Enfin parlons des deux personnages principaux et du « love » du titre, qui enfonce encore un peu plus le clou du malaise ambiant. Les dialogues - horriblement écrits - gangrènent toutes les scènes « émotion » et leur donnent un caractère lourd et une envie de vite passer à autre chose. Le cancer de Jane Foster ne semble être là que quand ça l’arrange (il faudra qu’on m’explique : elle est devant son miroir, elle lâche Mjölnir et soudain sa « vraie apparence » se révèle ; mais le reste du temps elle ne fait que le lancer, pour s’amuser ou pour combattre, et là rien ne se passe). Et on ne peut que pleurer devant le traitement réservé à notre Asgardien aux cheveux longs : lourd, pas drôle, frisant l’incompétence et irresponsable, il a sans doute remplacé un certain nombre de cellules grises par des kilos de muscles.
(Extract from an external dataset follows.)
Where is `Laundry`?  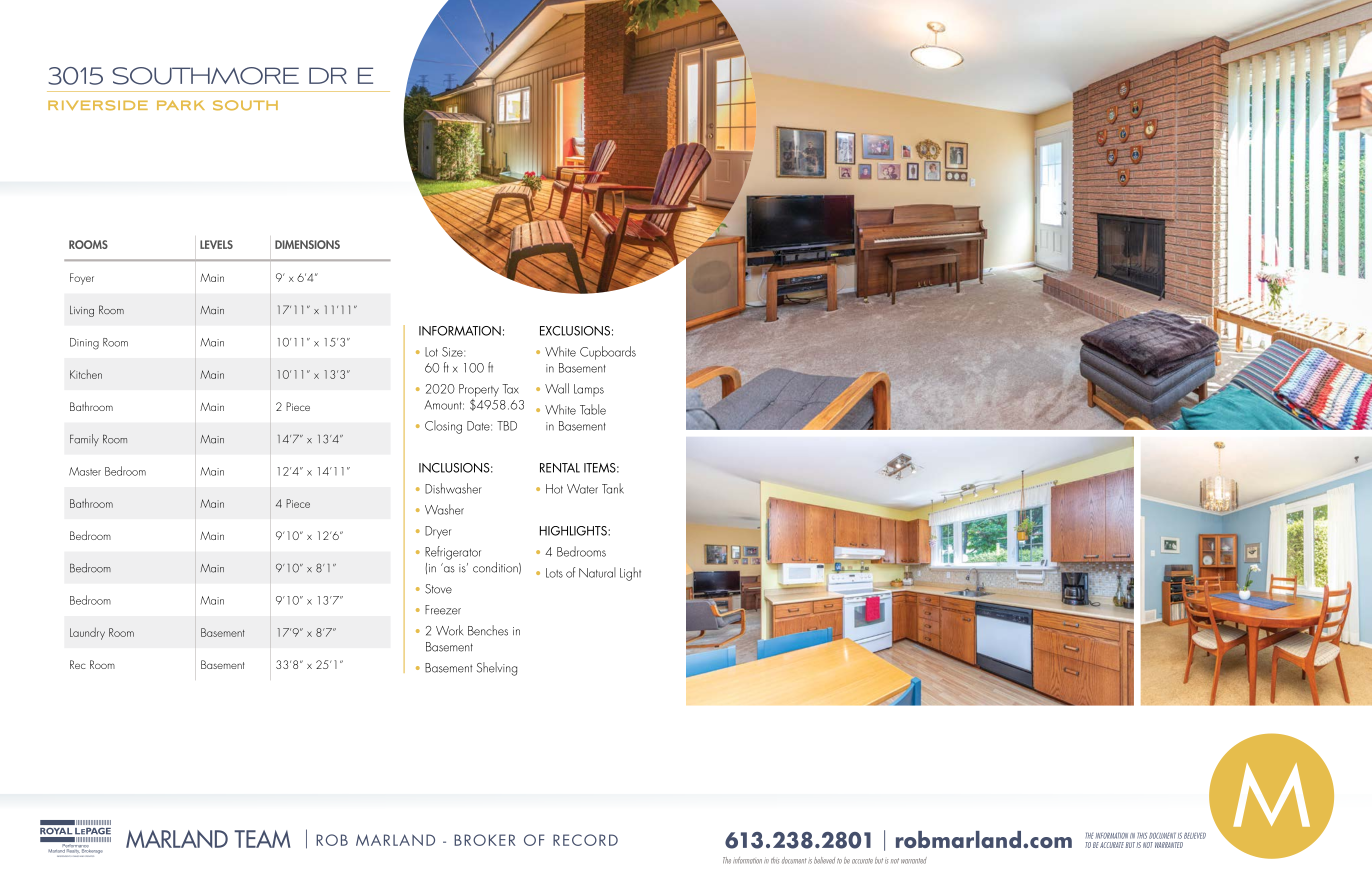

Waititi a en fait choisi de ne pas traiter véritablement les histoires qu’il a à raconter : le Ragnarok et Gorr ne sont pas pris au sérieux, car ils sont étouffés dans un humour douteux, si omniprésent que tous les personnages et les acteurs en sont décrédibilisés. Thor passe complètement à côté de son destin tragique et passe de dieu le plus puissant à dieu le plus ridicule du MCU. Le scénario – en reconnaissant qu’il y en ait un – est indigne d’un tel film, tourne autour de sujets enfantins au possible, et surtout multiplie les incohérences, comme un brouillon dont on aurait négligé la relecture et présenté en version définitive. En résultent une narration chaotique, des ellipses embarrassantes (Jane devient Mighty Thor et Mjölnir se reconstitue, mais apparemment ça ne vaut pas la peine d’être montré ou expliqué) et des scènes qui donnent envie de quitter la salle (les enfants ont soudain les yeux qui brillent et découpent une armée de monstres faisant trois fois leur taille – une petite fille utilisant…son doudou – car ils sont désormais animés de la force que Thor leur a donnée…par sa simple volonté). Si la farce pouvait servir de parenthèse divertissante dans Thor 3, elle tourne à la catastrophe dans Thor 4 : un film et un réalisateur à oublier donc, en espérant qu’un juste équilibre soit (enfin) trouvé dans Thor 5. L'un des pires si ce n'est le pire film du MCU.